Политика госпиталя и административное разрушение наших психотерапевтических проектов научили меня жесткости, а положение консультанта в отделе психического здоровья штата Джорджия, где надо было что-то делать для психического благополучия четырех с половиной миллионов граждан, открыли мне мое бессилие. Мечта собрать начальников разных отделов и вместе создать план координации, который может всех удовлетворить (чтобы готовить психотерапевтов для работы в тюрьмах и больницах штата), была так изящно похоронена мудрыми администраторами, что я с новым уважением стал относиться к власти этой системы.

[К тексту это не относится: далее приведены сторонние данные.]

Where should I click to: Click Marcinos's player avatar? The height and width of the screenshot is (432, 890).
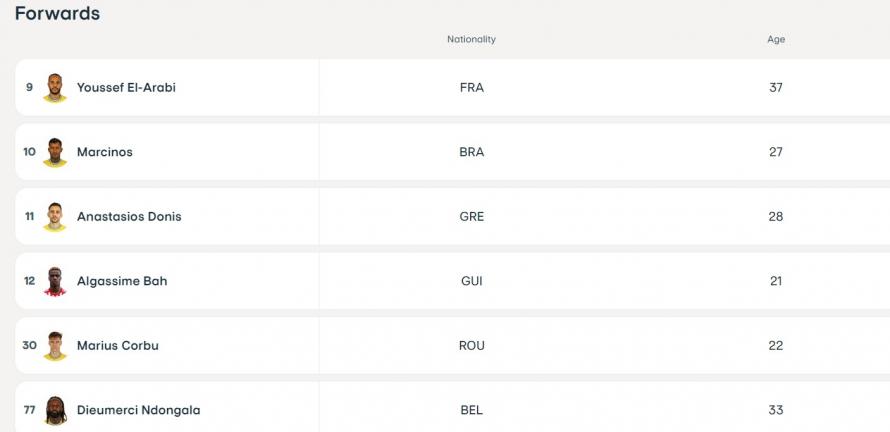[54, 152]
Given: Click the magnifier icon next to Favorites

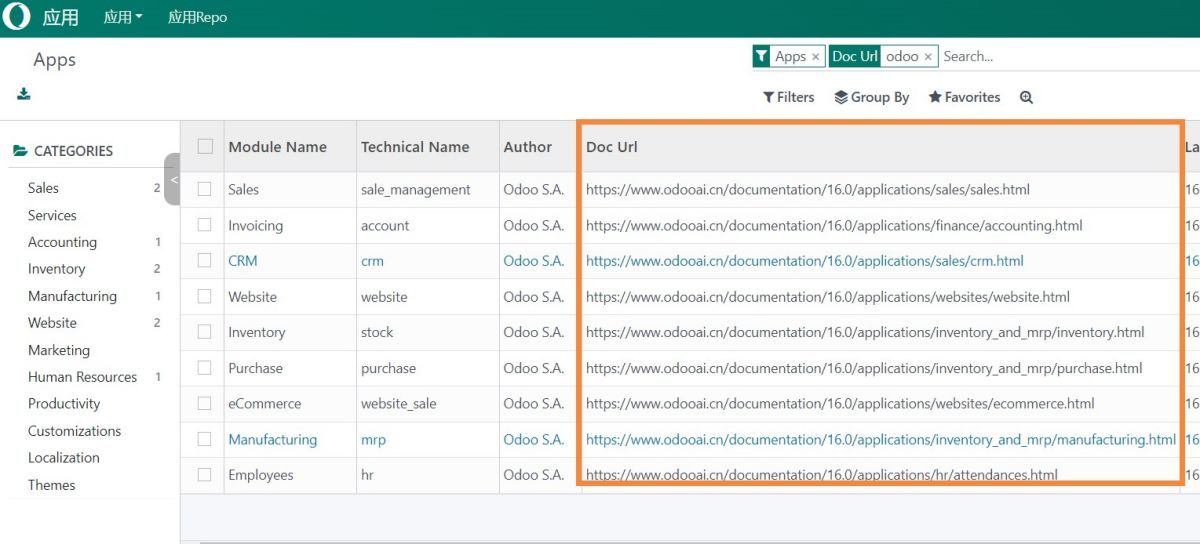Looking at the screenshot, I should [x=1026, y=97].
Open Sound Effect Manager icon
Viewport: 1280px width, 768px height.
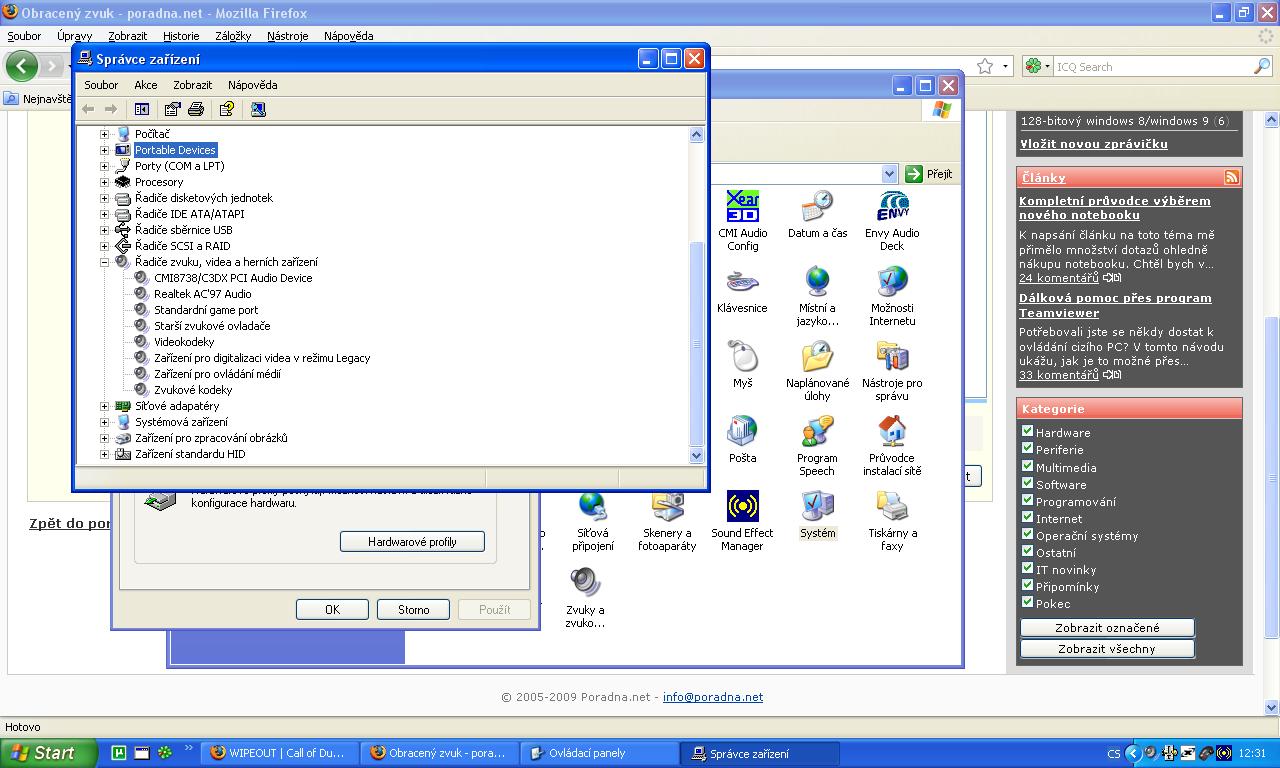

Люди, занимающиеся преподаванием психиатрии, начали посещать нас, стараясь приложить свои теории к нашему методу. По их мнению, если метод не вписывался в их теоретическую модель, он, разумеется, ничего не давал. Тот факт, что студенты проходят психотерапию и потом творчески работают с пациентами, казался таким теоретикам случайностью. Горькая пилюля для меня.

Большой удачей был для нас приход Дика Филдера. Он стал психотерапевтом без предварительного изучения теорий психодинамики или психопатологии — просто научился помогать людям. Ничего не зная о защитных механизмах и работе психики, он нашел для понимания психологических проблем свою собственную точку зрения, связанную с его представлениями о работе тела и физиологии. В любой психопатологии он видел попытку исцелиться, как будто не мог допустить, что тело или психика могут сами себе повредить. Шизофрения — это попытка ребенка исцелить семью. Такое стоящее перед психическими нарушениями изменение знака минус на плюс сильно повлияло на мои мысли. Меня все больше и больше захватывало убеждение, что наше профессиональное зрение слишком искажают черные очки, через которые мы смотрим на все. Этим страдает и наша культура, помещающая «плохих» людей в психбольницы. Доктор Филдер первый привел меня к мысли, которая позже продолжала расти и крепнуть во мне: цель психотерапии — очеловечить патологию.